Fonte: Toda crônica. Apresentação e notas de Beatriz Resende; organização de Rachel Valença. Rio de Janeiro, Agir, 2004, vol. II, p.294.  Publicada, originalmente, na revista Careta, de 15/01/1921 e, posteriormente, no livro Marginália, Brasiliense, 1956, p.117.

O senhor doutor Carlos Sampaio é um excelente prefeito, melhor do que ele só o senhor de Frontin. Eu sou habitante da cidade do Rio de Janeiro e, até, nela nasci; mas, apesar disso não sinto quase a ação administrativa de Sua Excelência. Para mim, Sua Excelência é um grande prefeito, não há dúvida alguma; mas de uma cidade da Zambézia ou da Cochinchina.

Vê-se bem que a principal preocupação do atual governador do Rio de Janeiro é dividi-lo em duas cidades: uma será a europeia e a outra, a indígena.

É isto que se faz ou se fez na Índia, na China, em Java, etc.; e em geral, nos países conquistados e habitados por gente mais ou menos amarela ou negra. Se não, vejamos.

Todo dia, pela manhã, quando vou dar o meu passeio filosófico e higiênico, pelos arredores da minha casa suburbana, tropeço nos caldeirões da rua principal da localidade de minha residência, rua essa que foi calçada há bem cinquenta anos, a pedregulhos respeitáveis.

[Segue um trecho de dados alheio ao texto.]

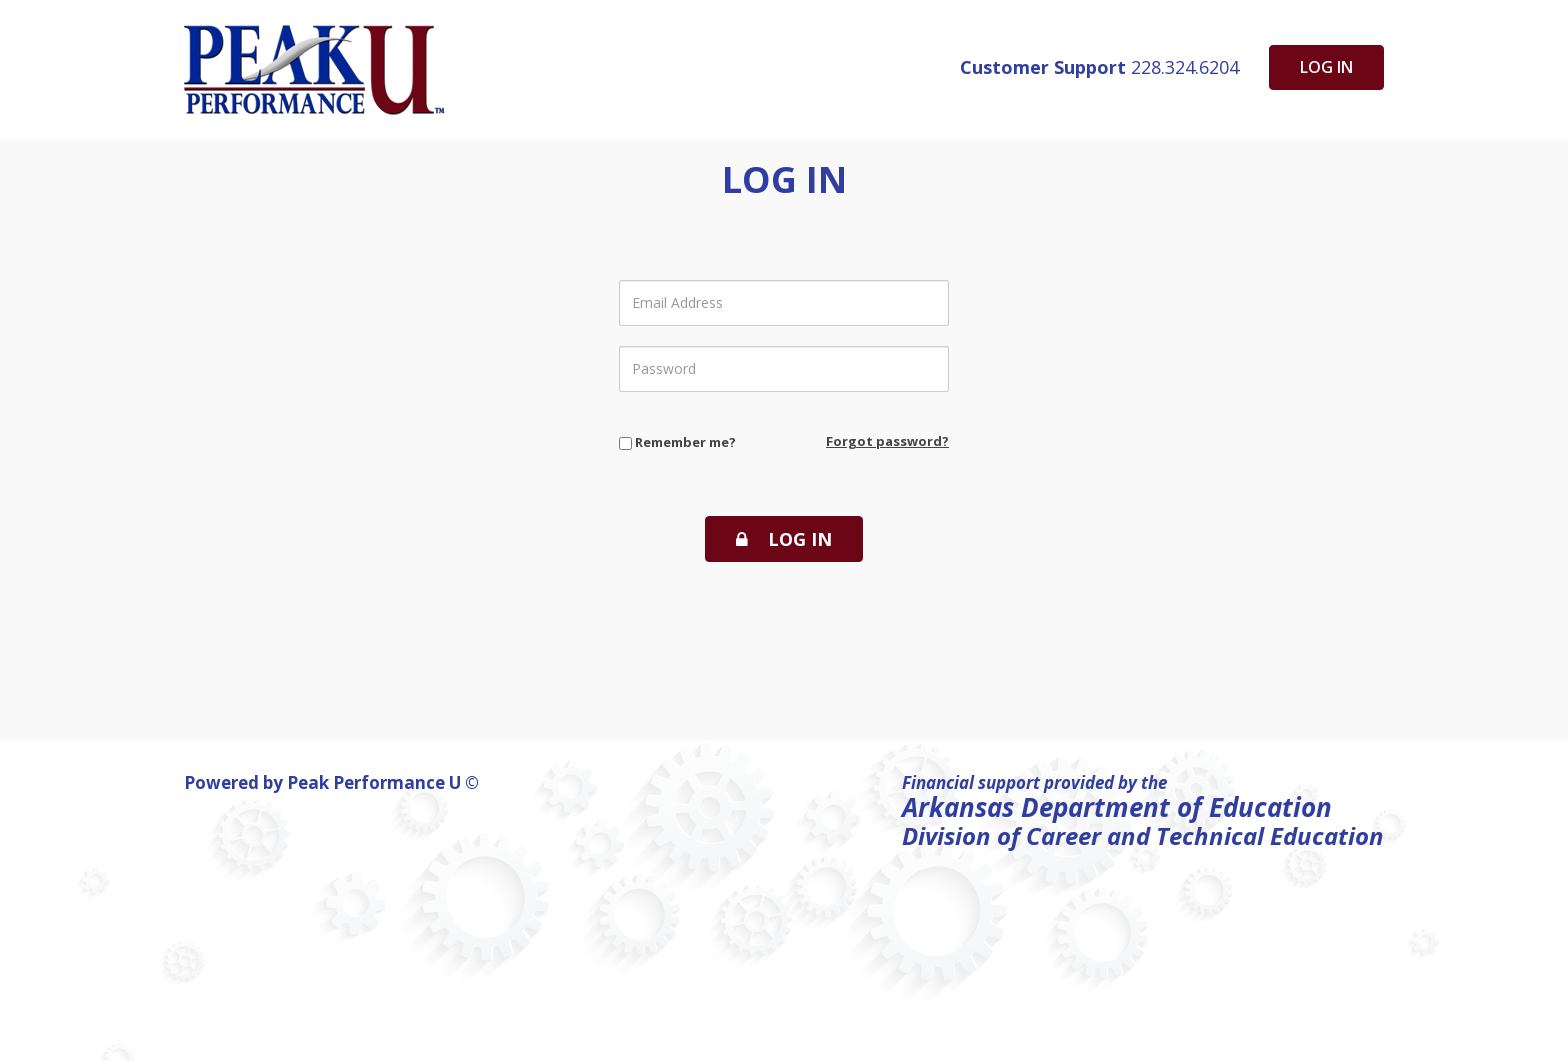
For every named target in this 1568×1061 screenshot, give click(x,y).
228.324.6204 (1099, 67)
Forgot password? (887, 441)
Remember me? (677, 442)
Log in (1326, 67)
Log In (784, 539)
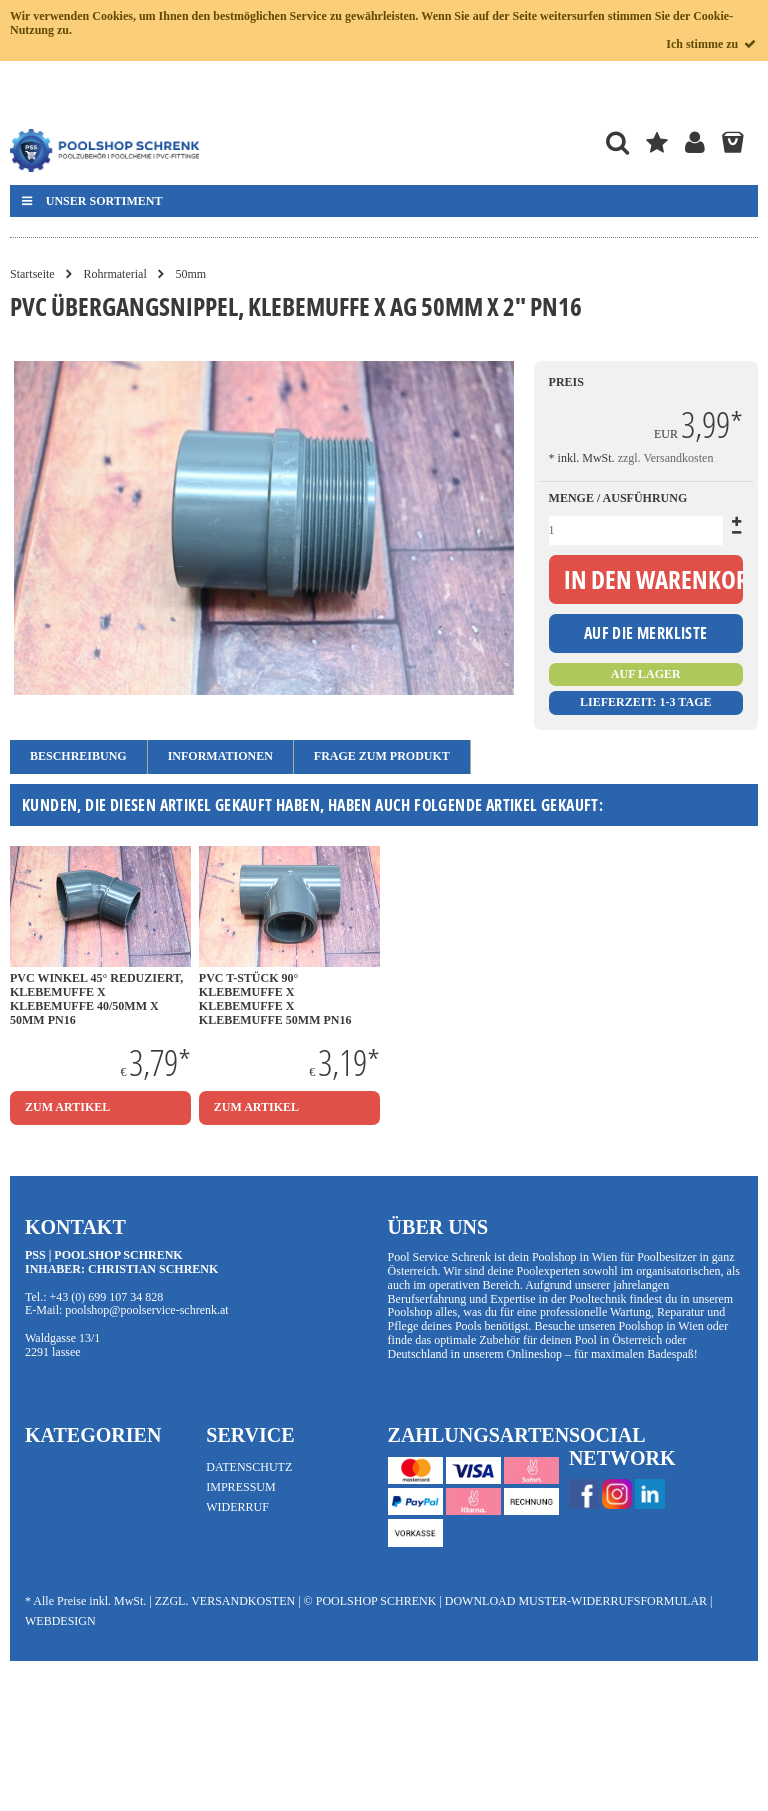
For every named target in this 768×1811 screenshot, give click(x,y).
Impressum (240, 1487)
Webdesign (60, 1621)
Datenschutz (249, 1467)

Lembro-me dos silhares dos caminhos romanos e do asfalto com que a Prefeitura Municipal está cobrindo os areais desertos de Copacabana.

Por que será que ela não reserva um pouquito dos seus cuidados para essa útil rua das minhas vizinhanças, que até é caminho de defuntos para o cemitério de Inhaúma? Justos céus! Tem acontecido com esses cada cousa macabra! Nem vale a pena contar.

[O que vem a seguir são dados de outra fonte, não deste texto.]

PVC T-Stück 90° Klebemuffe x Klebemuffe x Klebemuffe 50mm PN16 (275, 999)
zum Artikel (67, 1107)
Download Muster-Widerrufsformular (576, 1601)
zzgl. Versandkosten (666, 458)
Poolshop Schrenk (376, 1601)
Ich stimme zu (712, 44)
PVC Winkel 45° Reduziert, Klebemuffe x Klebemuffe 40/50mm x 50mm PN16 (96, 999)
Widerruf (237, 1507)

Penso que, nessa predileção dos prefeitos por Copacabana, há milonga; mas nada digo, porquanto tenho aconselhado aos meus vizinhos proprietários que a usem também.

Outro cuidado que me faz meditar sobre as singulares cogitações do atual prefeito, é a sua preocupação constante dos hotéis e hospedarias.

No tempo em que o senhor Calmon foi ministro da Indústria, quase se criou uma diretoria geral, na sua secretaria, para tratar de hotéis, hospedarias, albergues, pousos e quilombos; atualmente, cogita-se na criação de um Ministério de Festas, Bailes, Piqueniques, Funçonatas, Charangas e Football; mas essas criações são, ou serão, levadas a efeito pelo Governo Federal, cuja riqueza é ilimitada e pode arcar com as despesas respectivas e bem-empregadas na defesa da Pátria.

A prefeitura, a municipalidade, porém, não tem, como ele, o privilégio de fazer dinheiro à vontade, donde se pode concluir que ela não poderá arcar com os pesados gastos de hotéis luxuosos para hospedar grossos e médios visitantes ilustres.

De resto, municipalidade supõe-se ser, segundo a origem, um governo popular que cuide de atender, em primeiro lugar, ao interesse comum dos habitantes da cidade (comuna) e favorecer o mais possível a vida da gente pobre. Esses hotéis serão para ela?

Pode-se, entretanto, admitir, a fim de justificar o amor do prefeito aos hotéis de luxo que quer construir à custa dos nossos magros cobres; pode-se admitir que, com isso, Sua Excelência pretenda influir indiretamente no saneamento do Morro da Favela.

Municipalidades de todo o mundo constroem casas populares; a nossa, construindo hotéis chics, espera que, à vista do exemplo, os habitantes da Favela e do Salgueiro modifiquem o estilo das suas barracas. Pode ser...

O senhor Sampaio também tem se preocupado muito com o plano de viação geral da cidade. Quem quiser, pode ir comodamente de automóvel da Avenida a Angra dos Reis, passando por Botafogo e Copacabana; mas ninguém será capaz de ir a cavalo do Jacaré a Irajá.

Todos os seus esforços tendem para a educação do povo nas coisas de luxo e gozo. A cidade e os seus habitantes, ele quer catitas. É bom; mas a polícia é que vai ter mais trabalho. Não havendo dinheiro em todas as algibeiras, os furtos, os roubos, as fraudes de toda a natureza hão de se multiplicar; e, só assim, uma grande parte dos cariocas terá “gimbo” para custear os esmartismos sampaínos. A recrudescência do aparecimento de notas falsas está fornecendo um excelente pano de amostra.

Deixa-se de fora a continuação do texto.